Terralaboris asbl

Décisions de la Commission de dispense des cotisations au statut social

Commentaire de Cass., 14 janvier 2019, n° S.18.0032.F

Mis en ligne le lundi 20 mai 2019


Cour de cassation, 14 janvier 2019, n° S.18.0032.F

Terra Laboris

Dans un arrêt du 14 janvier 2019, la Cour de cassation rappelle la compétence discrétionnaire de la Commission de dispense des cotisations dues par les travailleurs indépendants et de la levée de la responsabilité financière de la personne morale solidairement responsable du paiement de ces cotisations.

Rétroactes

M. V.D. est gérant unique et associé majoritaire de la S.P.R.L. V.D. Il a demandé à la Commission de dispense des cotisations la dispense pour les cotisations dues à partir du premier trimestre 2010 et la société a demandé la levée de sa responsabilité solidaire pour les cotisations dues à partir de ce premier trimestre 2010.

En date du 25 avril 2012, la Commission a pris deux décisions. La première, qui concerne M. V.D., fait droit à sa demande pour les troisième et quatrième trimestres 2010 et refuse la dispense pour les premier et deuxième trimestres 2010 et à partir du premier trimestre 2011 jusque et y compris le premier trimestre 2012. La seconde concerne la S.P.R.L. V.D. ; elle accorde la levée de responsabilité solidaire pour les trimestres pour lesquels le travailleur est dispensé et la refuse pour les trimestres pour lesquels il ne l’est pas.

Par requêtes déposées le 21 juin 2012, M. V.D.et la S.P.R.L. V.D. demandent l’annulation partielle de ces décisions au Conseil d’Etat. Par deux arrêts du 22 octobre 2013, le Conseil d’Etat se déclare incompétent, ces contestations relevant de la compétence matérielle du tribunal du travail.

M. V.D. et la S.P.R.L. V.D. introduisent alors, par deux requêtes dirigées contre l’Etat belge (Service Public Fédéral Sécurité Sociale – Direction Générale Indépendants), des procédures devant le Tribunal du travail de Mons et Charleroi. Celui-ci, par un jugement du 18 février 2015, annule la décision du 25 avril 2012 qui concerne la S.P.R.L. V.D. en ce qu’elle lui fait grief. Par un autre jugement du même jour, M. V.D. est débouté de ses prétentions.

Ces décisions sont soumises à la Cour du travail de Mons.

Les arrêts de la cour du travail

Par des arrêts du 6 avril 2017 (R.G. 2015/AM/107 et 2015/AM/108), la cour du travail dit les appels principaux de l’Etat belge dépourvus de fondement et annule les deux décisions de la Commission en ce qu’elles n’ont pas accordé la dispense ainsi que la levée de la solidarité pour les premier et deuxième trimestres 2010 et à partir du premier trimestre 2011 jusque – et y compris – le premier trimestre 2012. Ensuite, vu sa compétence de pleine juridiction, elle fait droit aux demandes de M. V.D.et la S.P.R.L. V.D pour ces trimestres.

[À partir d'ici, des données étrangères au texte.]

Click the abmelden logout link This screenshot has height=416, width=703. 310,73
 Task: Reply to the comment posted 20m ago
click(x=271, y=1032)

Pour justifier de cette compétence de pleine juridiction, la cour du travail relève que, en vertu de l’article 17 de l’arrêté royal n° 38 du 27 juillet 1967 organisant le statut social des travailleurs indépendants (ci-après l’arrêté royal n° 38), les travailleurs indépendants qui demandent la dispense doivent prouver leur état de besoin ou leur situation voisine de l’état de besoin. Aux termes de cette disposition, la commission doit notamment tenir compte des ressources et charges des personnes qui font partie de leur ménage, à l’exception des personnes pour lesquelles la preuve est apportée qu’elles sont étrangères à l’activité indépendante du travailleur indépendant concerné et qu’elles sont en outre dénuées d’obligation légale de secours et d’aliments à l’égard de ce travailleur.

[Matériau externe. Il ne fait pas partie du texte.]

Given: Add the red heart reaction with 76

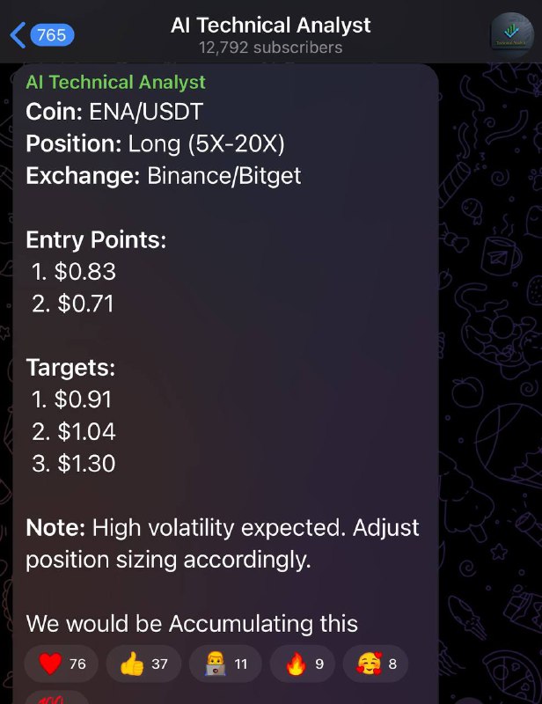Looking at the screenshot, I should pos(61,664).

Or, cet état de besoin correspond à celui que les juridictions sociales apprécient en matière d’aide sociale, domaine dans lequel l’article 580, 8°, d), du Code judiciaire leur attribue un contrôle de pleine juridiction sur la décision du centre. Pour la cour du travail, le principe de la séparation des pouvoirs, interprété au sens d’une interaction des pouvoirs, ne s’oppose pas à ce contrôle de pleine juridiction, dans un domaine où, comme en matière d’aide sociale, il s’agit de donner consistance, au regard des données factuelles, au concept de dignité humaine au sens de l’article 23 de la Constitution, concept indissolublement lié à une situation d’état de besoin ou proche de cet état.

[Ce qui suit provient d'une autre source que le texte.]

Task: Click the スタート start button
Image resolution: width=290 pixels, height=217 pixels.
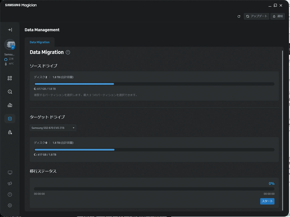Action: (x=267, y=201)
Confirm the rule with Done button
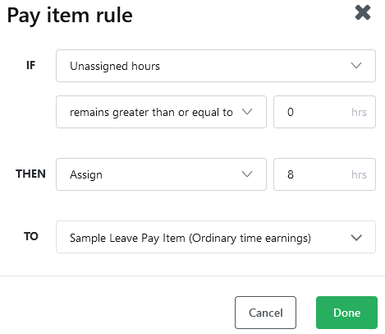Viewport: 385px width, 334px height. (x=346, y=313)
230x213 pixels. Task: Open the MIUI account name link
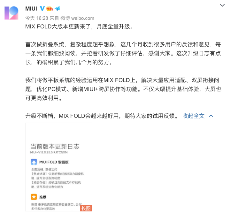click(x=31, y=9)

En l’espèce, M. V.D. se trouvait bien dans cette situation pour toutes les périodes pour lesquelles la dispense de cotisations et la levée de la solidarité sont demandées, vu sa situation financière obérée encore compliquée par un divorce.

Le pourvoi

L’Etat belge invoque la violation des articles 17 et 22 de l’arrêté royal n° 38, 581, 1°, du Code judiciaire, 144, 145 et 159 de la Constitution et du principe général de droit de la séparation des pouvoirs, consacré par les articles 33 à 51 de la Constitution. Ces dispositions impliquent que les cours et tribunaux du travail peuvent opérer un contrôle de légalité mais non un contrôle de pleine juridiction sur les décisions de la Commission de dispense des cotisations.

La décision de la Cour

Par son arrêt du 14 janvier 2019 (sur Juridat), la Cour casse l’arrêt attaqué pour violation des articles 17 et 22 de l’arrêté royal n° 38 en ce que, sur la base d’une compétence de pleine juridiction qu’elle attribue illégalement aux juridictions du travail, la cour du travail statue sur l’existence de l’état de besoin ou proche de l’état de besoin de M. V.D. Les articles 17 et 22 de l’arrêté royal n° 38 réservent en effet à la Commission des dispenses de cotisations le pouvoir discrétionnaire d’apprécier l’état de besoin du travailleur indépendant.

Intérêt de la décision

L’arrêt attaqué s’écartait de la jurisprudence majoritaire des juges du fond retenant la compétence discrétionnaire de la Commission de dispense des cotisations et limitant le contrôle judiciaire à un examen de légalité ne pouvant mener qu’à l’annulation de la décision, sans pouvoir de substitution.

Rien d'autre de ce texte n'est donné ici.